ABOUT THIS EXERCISE
Across the listing below, count the lines with "Hersteller" in them. Write nothing but the number.

▬▬▬

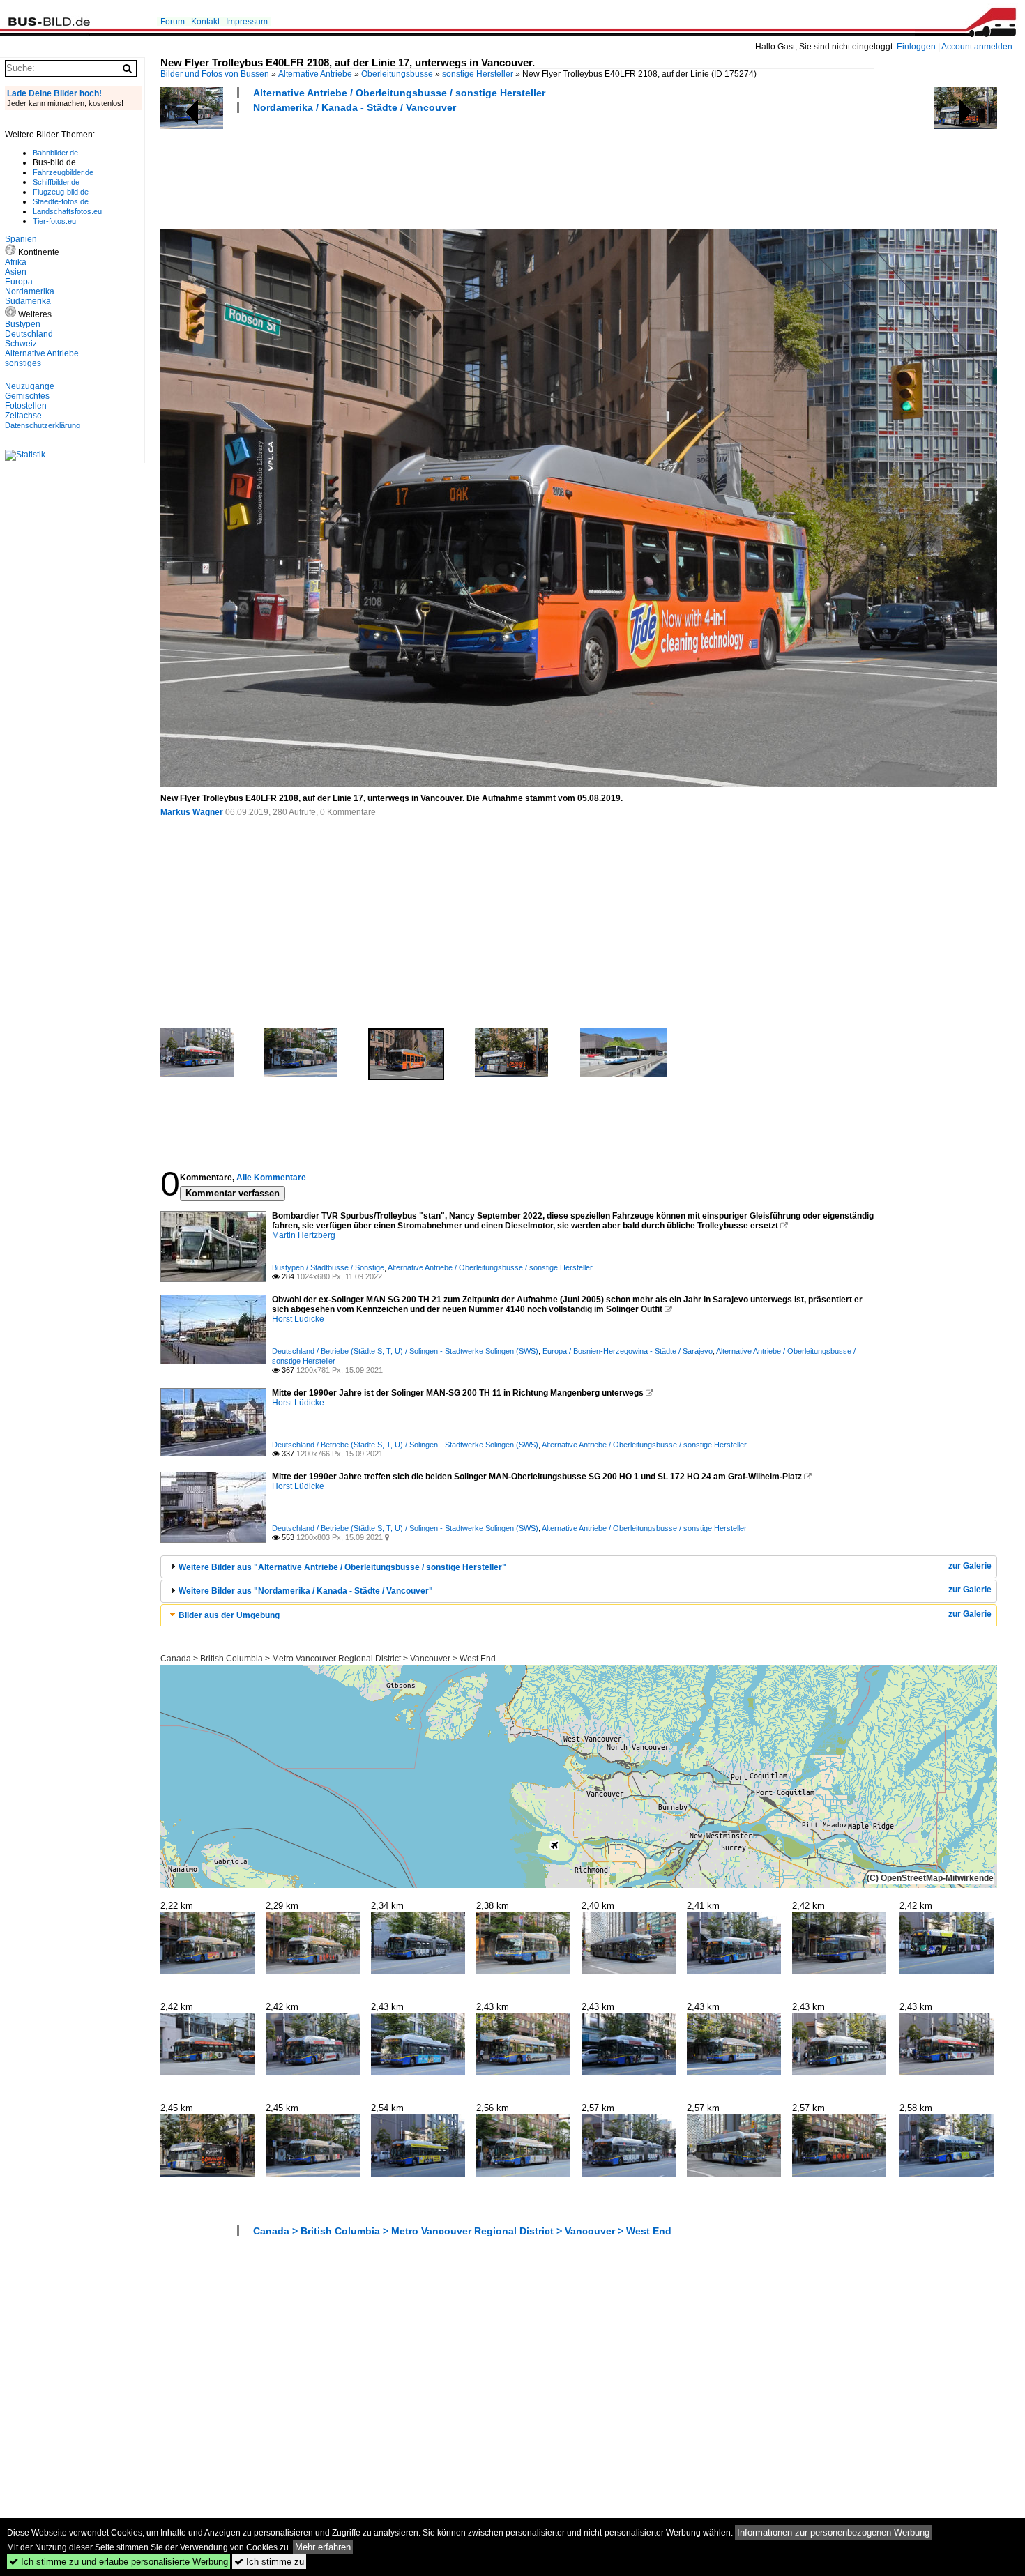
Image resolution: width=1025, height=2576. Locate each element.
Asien (15, 272)
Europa (19, 282)
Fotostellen (26, 406)
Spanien (21, 239)
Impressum (247, 21)
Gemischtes (27, 396)
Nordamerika (29, 291)
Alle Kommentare (271, 1177)
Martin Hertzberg (303, 1235)
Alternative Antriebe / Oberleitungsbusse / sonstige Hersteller (399, 92)
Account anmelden (976, 47)
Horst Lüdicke (298, 1319)
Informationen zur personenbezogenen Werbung (833, 2532)
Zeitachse (23, 415)
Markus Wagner (191, 812)
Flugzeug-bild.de (61, 192)
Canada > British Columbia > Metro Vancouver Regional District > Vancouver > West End (328, 1658)
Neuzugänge (29, 386)
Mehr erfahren (323, 2547)
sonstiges (23, 363)
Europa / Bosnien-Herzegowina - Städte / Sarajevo (627, 1351)
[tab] (578, 1566)
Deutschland (29, 334)
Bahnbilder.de (55, 152)
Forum (172, 21)
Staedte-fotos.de (61, 201)
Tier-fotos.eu (54, 221)
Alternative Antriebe (315, 74)
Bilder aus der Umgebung (229, 1615)
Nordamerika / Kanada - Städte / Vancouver (354, 107)
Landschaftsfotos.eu (67, 211)
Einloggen (916, 47)
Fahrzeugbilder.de (63, 172)
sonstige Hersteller (477, 74)
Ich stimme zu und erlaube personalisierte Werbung (118, 2561)
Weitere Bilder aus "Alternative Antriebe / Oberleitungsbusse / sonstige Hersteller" (342, 1567)
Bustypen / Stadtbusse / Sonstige (328, 1267)
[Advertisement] (414, 169)
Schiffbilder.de (56, 182)
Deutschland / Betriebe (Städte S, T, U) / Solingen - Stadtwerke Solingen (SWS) (405, 1351)
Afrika (15, 262)
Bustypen (22, 324)
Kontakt (205, 21)
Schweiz (21, 344)
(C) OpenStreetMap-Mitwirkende (930, 1878)
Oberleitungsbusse (397, 74)
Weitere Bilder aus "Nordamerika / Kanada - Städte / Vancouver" (306, 1591)
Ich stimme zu (269, 2561)
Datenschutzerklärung (42, 425)
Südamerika (28, 301)
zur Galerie (970, 1566)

▬▬▬

SOLUTION
3